§ **DATASET CONTENT**:
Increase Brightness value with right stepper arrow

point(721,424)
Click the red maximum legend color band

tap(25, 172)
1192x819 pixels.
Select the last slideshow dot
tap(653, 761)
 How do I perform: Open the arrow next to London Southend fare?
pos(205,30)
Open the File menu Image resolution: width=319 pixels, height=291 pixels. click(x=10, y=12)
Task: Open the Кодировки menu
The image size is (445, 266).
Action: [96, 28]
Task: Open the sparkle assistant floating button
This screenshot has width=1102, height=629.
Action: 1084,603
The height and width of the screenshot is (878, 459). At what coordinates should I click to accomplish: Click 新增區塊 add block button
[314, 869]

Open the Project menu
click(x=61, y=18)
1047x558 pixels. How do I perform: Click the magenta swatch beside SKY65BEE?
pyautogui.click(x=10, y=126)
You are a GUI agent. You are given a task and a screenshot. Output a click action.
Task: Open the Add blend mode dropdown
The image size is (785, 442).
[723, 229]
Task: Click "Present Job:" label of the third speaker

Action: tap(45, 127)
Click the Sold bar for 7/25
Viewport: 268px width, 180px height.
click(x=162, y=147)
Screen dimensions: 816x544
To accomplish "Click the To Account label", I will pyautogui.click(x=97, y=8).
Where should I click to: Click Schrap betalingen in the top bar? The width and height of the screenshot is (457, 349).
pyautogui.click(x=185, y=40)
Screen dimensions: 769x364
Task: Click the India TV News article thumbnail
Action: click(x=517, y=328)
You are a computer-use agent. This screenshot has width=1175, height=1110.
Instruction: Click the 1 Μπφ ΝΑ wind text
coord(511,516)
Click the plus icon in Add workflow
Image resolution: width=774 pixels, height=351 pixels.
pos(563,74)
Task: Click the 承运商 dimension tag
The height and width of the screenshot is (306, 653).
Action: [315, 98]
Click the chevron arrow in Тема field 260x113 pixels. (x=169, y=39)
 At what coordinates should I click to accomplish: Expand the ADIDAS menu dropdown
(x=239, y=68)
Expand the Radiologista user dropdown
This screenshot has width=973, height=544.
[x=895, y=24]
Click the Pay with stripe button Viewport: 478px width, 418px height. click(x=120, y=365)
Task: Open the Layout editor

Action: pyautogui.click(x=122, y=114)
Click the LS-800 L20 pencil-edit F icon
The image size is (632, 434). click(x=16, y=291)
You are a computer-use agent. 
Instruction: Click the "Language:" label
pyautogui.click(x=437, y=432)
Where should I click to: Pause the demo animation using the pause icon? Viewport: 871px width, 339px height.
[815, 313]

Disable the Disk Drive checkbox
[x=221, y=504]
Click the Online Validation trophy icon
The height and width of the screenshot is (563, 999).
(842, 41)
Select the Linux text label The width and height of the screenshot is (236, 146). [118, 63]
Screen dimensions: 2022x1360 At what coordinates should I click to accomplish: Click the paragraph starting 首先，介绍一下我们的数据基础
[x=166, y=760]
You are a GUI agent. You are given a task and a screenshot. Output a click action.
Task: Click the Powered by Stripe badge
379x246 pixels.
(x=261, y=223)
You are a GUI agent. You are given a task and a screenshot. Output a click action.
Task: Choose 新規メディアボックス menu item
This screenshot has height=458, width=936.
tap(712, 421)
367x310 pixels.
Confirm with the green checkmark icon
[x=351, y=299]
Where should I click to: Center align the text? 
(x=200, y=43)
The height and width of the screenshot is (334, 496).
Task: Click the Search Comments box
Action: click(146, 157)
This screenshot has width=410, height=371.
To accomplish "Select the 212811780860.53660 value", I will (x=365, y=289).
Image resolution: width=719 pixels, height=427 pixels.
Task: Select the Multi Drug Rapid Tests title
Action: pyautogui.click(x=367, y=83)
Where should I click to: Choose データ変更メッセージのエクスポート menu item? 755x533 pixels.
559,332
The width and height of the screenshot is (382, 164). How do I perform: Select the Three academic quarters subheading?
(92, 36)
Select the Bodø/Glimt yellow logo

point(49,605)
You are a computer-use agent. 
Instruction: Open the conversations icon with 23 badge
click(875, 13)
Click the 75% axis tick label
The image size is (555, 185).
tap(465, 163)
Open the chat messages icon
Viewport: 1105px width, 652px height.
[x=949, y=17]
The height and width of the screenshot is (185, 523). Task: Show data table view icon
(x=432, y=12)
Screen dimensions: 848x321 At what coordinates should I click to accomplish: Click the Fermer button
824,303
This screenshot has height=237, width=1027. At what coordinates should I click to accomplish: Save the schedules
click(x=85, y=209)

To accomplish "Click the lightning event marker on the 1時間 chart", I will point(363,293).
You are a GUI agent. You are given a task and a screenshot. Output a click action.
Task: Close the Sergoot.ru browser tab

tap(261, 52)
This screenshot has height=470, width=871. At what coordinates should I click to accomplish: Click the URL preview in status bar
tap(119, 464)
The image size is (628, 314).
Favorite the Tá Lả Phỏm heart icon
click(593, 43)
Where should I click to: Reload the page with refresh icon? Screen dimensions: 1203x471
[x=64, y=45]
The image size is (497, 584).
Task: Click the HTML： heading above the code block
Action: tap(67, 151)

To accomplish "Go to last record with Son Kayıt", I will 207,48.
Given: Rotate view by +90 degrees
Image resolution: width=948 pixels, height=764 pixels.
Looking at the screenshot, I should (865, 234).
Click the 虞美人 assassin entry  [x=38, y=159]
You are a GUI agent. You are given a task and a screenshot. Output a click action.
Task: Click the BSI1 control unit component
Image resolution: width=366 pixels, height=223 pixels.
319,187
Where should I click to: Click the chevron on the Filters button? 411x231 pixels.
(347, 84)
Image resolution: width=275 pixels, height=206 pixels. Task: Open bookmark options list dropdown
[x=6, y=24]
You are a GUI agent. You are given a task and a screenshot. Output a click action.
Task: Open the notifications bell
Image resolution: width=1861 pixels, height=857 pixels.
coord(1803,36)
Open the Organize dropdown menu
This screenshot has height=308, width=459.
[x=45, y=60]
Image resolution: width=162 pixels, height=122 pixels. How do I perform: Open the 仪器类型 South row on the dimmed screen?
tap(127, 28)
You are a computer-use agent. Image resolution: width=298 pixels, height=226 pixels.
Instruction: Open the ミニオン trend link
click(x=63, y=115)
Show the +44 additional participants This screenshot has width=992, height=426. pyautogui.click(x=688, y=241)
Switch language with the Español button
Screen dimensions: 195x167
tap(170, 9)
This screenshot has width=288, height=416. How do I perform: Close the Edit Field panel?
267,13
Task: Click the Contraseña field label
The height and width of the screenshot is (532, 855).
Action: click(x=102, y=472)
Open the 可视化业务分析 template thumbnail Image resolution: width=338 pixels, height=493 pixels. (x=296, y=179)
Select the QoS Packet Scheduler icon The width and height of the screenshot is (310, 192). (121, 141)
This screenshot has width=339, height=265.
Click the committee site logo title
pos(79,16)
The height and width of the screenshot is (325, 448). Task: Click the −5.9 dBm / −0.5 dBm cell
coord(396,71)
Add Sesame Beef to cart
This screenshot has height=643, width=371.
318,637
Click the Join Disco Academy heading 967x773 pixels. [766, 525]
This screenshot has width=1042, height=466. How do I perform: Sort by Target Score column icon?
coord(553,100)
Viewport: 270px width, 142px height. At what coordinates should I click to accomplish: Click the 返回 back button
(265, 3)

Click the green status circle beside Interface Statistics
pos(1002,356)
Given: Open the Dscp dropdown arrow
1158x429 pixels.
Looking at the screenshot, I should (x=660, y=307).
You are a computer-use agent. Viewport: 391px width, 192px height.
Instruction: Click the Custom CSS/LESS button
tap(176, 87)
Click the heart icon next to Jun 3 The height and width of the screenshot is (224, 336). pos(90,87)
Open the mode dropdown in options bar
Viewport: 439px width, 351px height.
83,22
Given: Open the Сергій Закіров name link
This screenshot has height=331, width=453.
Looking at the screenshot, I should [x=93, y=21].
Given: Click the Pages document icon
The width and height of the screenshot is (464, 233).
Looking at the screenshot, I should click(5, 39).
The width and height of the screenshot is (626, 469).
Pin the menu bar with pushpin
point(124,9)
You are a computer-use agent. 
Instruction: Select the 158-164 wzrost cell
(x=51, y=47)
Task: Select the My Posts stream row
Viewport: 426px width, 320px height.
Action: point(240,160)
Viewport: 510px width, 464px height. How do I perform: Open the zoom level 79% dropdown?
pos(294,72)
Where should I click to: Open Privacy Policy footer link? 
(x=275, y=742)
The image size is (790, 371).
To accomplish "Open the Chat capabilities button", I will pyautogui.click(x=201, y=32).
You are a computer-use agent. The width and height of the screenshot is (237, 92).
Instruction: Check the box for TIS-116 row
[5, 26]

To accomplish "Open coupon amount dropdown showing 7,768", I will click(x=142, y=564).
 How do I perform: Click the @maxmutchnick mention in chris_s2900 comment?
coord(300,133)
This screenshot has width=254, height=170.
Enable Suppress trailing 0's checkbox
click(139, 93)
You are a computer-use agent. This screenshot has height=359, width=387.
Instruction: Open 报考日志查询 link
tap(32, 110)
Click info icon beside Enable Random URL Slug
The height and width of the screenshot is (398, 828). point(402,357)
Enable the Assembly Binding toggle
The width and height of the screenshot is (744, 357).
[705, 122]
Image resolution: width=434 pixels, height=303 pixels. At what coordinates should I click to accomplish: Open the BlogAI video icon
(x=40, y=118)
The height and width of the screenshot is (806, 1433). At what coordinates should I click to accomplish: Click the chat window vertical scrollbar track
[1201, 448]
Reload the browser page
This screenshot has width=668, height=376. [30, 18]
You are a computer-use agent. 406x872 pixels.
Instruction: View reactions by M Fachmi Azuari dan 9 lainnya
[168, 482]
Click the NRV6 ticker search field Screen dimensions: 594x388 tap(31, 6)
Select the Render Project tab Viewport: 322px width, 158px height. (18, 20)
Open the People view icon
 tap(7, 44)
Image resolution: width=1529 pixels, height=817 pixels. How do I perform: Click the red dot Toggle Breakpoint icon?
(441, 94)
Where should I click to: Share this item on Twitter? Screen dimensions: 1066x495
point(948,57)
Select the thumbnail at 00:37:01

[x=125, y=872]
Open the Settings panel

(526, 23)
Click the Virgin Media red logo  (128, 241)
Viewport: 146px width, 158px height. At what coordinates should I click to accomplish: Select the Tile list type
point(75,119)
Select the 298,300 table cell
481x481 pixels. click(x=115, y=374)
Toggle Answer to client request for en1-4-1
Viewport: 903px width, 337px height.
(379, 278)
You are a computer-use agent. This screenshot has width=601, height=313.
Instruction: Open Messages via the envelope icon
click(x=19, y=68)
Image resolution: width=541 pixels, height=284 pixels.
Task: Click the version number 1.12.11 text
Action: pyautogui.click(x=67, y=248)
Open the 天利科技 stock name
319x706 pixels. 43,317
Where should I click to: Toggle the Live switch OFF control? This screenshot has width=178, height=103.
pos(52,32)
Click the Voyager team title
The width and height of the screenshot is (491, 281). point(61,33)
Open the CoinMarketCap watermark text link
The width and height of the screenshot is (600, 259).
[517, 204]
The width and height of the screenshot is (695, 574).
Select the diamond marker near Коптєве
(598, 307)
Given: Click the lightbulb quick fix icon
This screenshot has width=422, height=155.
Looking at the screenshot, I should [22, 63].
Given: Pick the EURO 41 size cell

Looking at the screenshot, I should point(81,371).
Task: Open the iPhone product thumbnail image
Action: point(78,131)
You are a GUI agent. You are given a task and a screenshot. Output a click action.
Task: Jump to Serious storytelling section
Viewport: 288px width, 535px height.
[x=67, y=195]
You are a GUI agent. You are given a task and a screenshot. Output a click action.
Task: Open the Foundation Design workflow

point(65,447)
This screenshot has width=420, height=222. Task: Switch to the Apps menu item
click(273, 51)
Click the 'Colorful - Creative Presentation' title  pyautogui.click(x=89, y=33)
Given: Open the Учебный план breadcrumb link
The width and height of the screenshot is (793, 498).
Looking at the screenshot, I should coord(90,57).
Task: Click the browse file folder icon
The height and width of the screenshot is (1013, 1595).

§ **WORK ORDER**: An exact copy of the lines above, from the one containing "has height=359, width=387." down to the one containing "You are a computer-use agent. 406x872 pixels." and including both, is the whole answer; retype it and nothing else.

§ **SOLUTION TO THIS EXERCISE**:
You are a computer-use agent. This screenshot has height=359, width=387.
Instruction: Open 报考日志查询 link
tap(32, 110)
Click info icon beside Enable Random URL Slug
The height and width of the screenshot is (398, 828). point(402,357)
Enable the Assembly Binding toggle
The width and height of the screenshot is (744, 357).
[705, 122]
Image resolution: width=434 pixels, height=303 pixels. At what coordinates should I click to accomplish: Open the BlogAI video icon
(x=40, y=118)
The height and width of the screenshot is (806, 1433). At what coordinates should I click to accomplish: Click the chat window vertical scrollbar track
[1201, 448]
Reload the browser page
This screenshot has width=668, height=376. [30, 18]
You are a computer-use agent. 406x872 pixels.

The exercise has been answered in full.